## [Given task]
Can you repeat every line of the data below word for word, leaving out the pictures?

## [Given records]
----------------------------------------

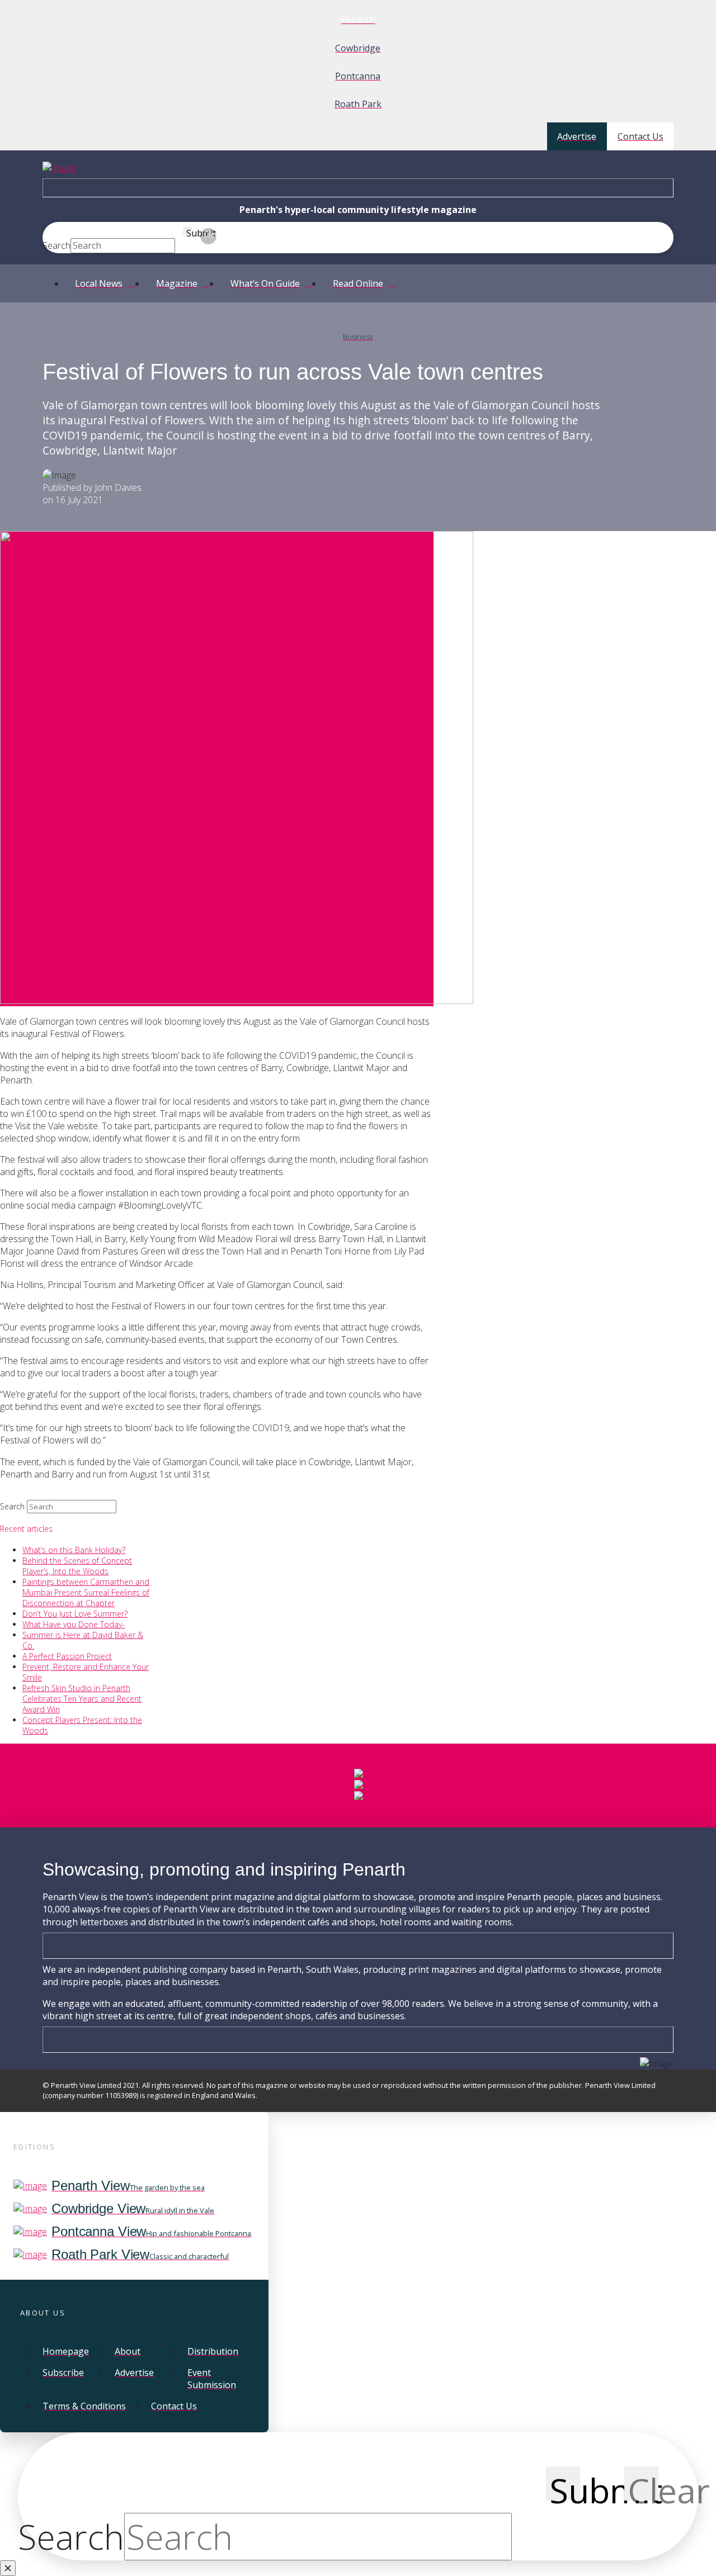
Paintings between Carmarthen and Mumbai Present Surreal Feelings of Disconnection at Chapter (85, 1592)
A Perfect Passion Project (67, 1656)
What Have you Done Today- (73, 1624)
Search (56, 245)
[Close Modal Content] (8, 2568)
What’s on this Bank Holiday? (73, 1550)
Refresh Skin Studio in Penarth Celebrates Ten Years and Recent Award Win (82, 1699)
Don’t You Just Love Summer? (75, 1613)
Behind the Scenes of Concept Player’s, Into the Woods (77, 1565)
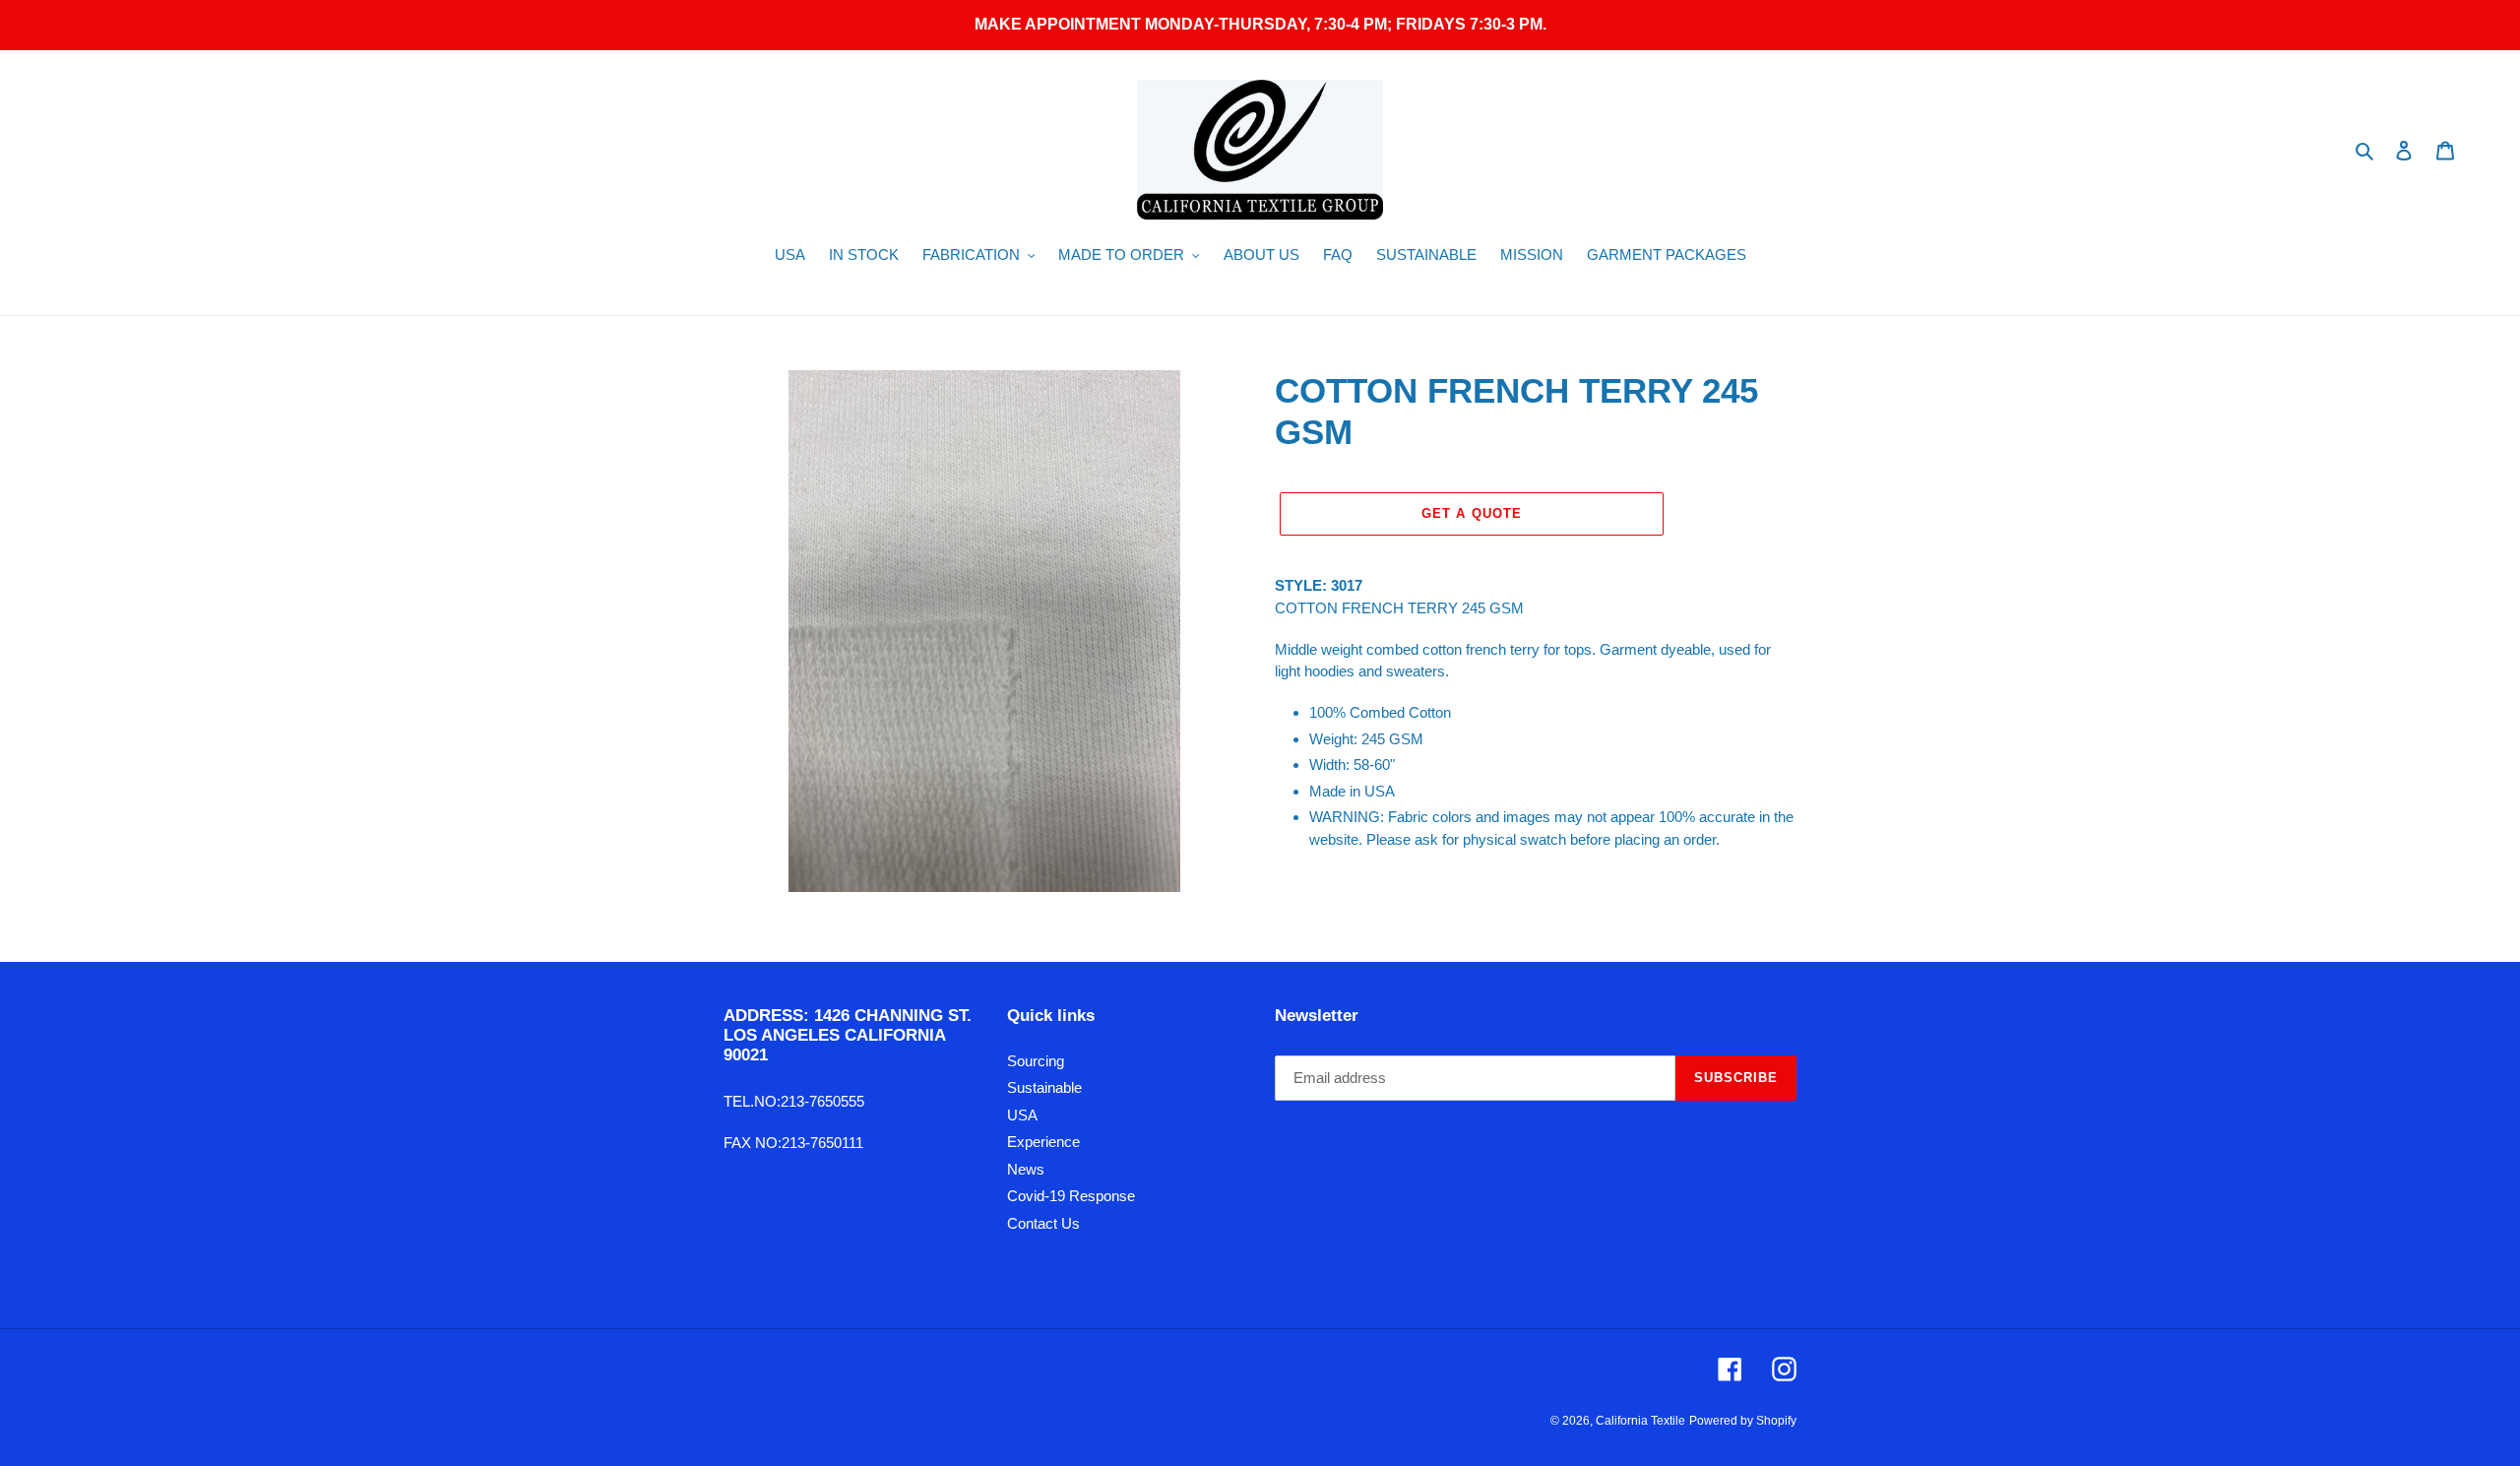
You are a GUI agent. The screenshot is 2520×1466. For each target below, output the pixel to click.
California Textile (1640, 1421)
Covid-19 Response (1071, 1195)
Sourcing (1035, 1060)
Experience (1043, 1141)
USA (1022, 1115)
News (1025, 1169)
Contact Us (1043, 1223)
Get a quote (1471, 513)
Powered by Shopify (1742, 1421)
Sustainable (1044, 1087)
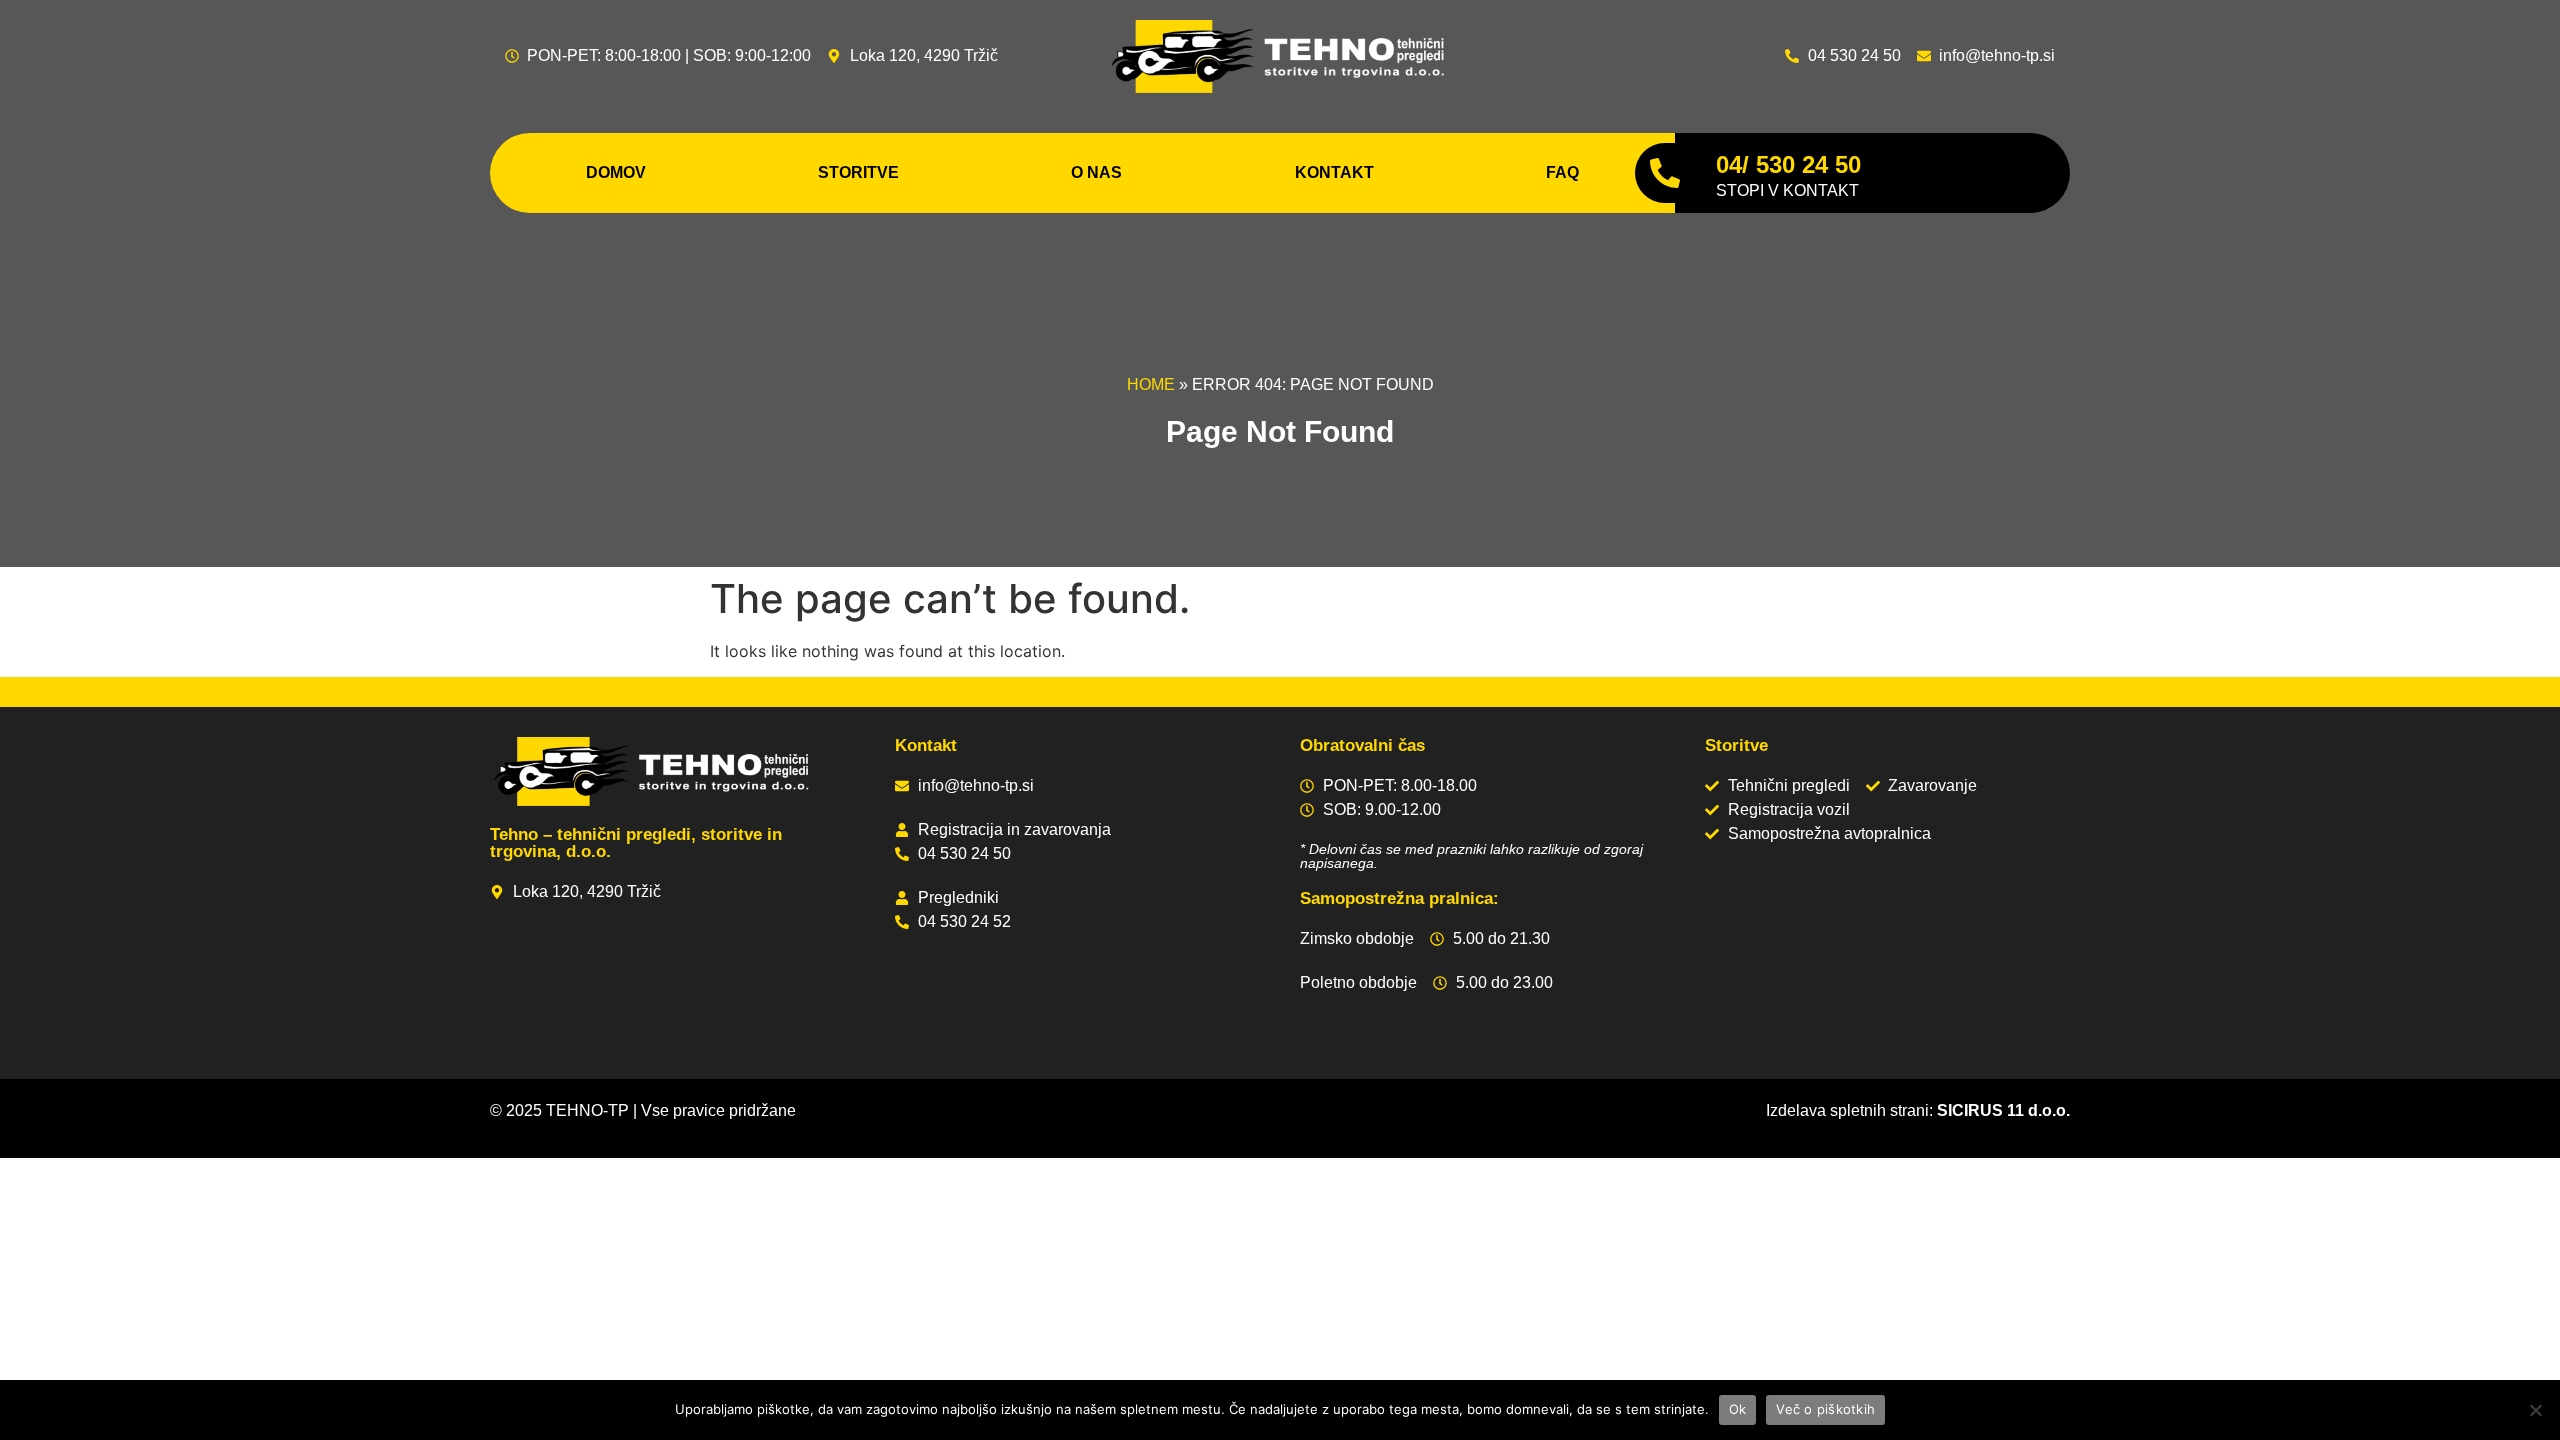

----------------------------------------

## [Solution below]
Paintings between Carmarthen and Mumbai Present Surreal Feelings of Disconnection at Chapter (85, 1592)
A Perfect Passion Project (67, 1656)
What Have you Done Today- (73, 1624)
Search (56, 245)
[Close Modal Content] (8, 2568)
What’s on this Bank Holiday? (73, 1550)
Refresh Skin Studio in Penarth Celebrates Ten Years and Recent Award Win (82, 1699)
Don’t You Just Love Summer? (75, 1613)
Behind the Scenes of Concept Player’s, Into the Woods (77, 1565)
You are a GUI agent. The screenshot is 2520×1466. For each target below, output the pixel to click.
California Textile (1640, 1421)
Covid-19 Response (1071, 1195)
Sourcing (1035, 1060)
Experience (1043, 1141)
USA (1022, 1115)
News (1025, 1169)
Contact Us (1043, 1223)
Get a quote (1471, 513)
Powered by Shopify (1742, 1421)
Sustainable (1044, 1087)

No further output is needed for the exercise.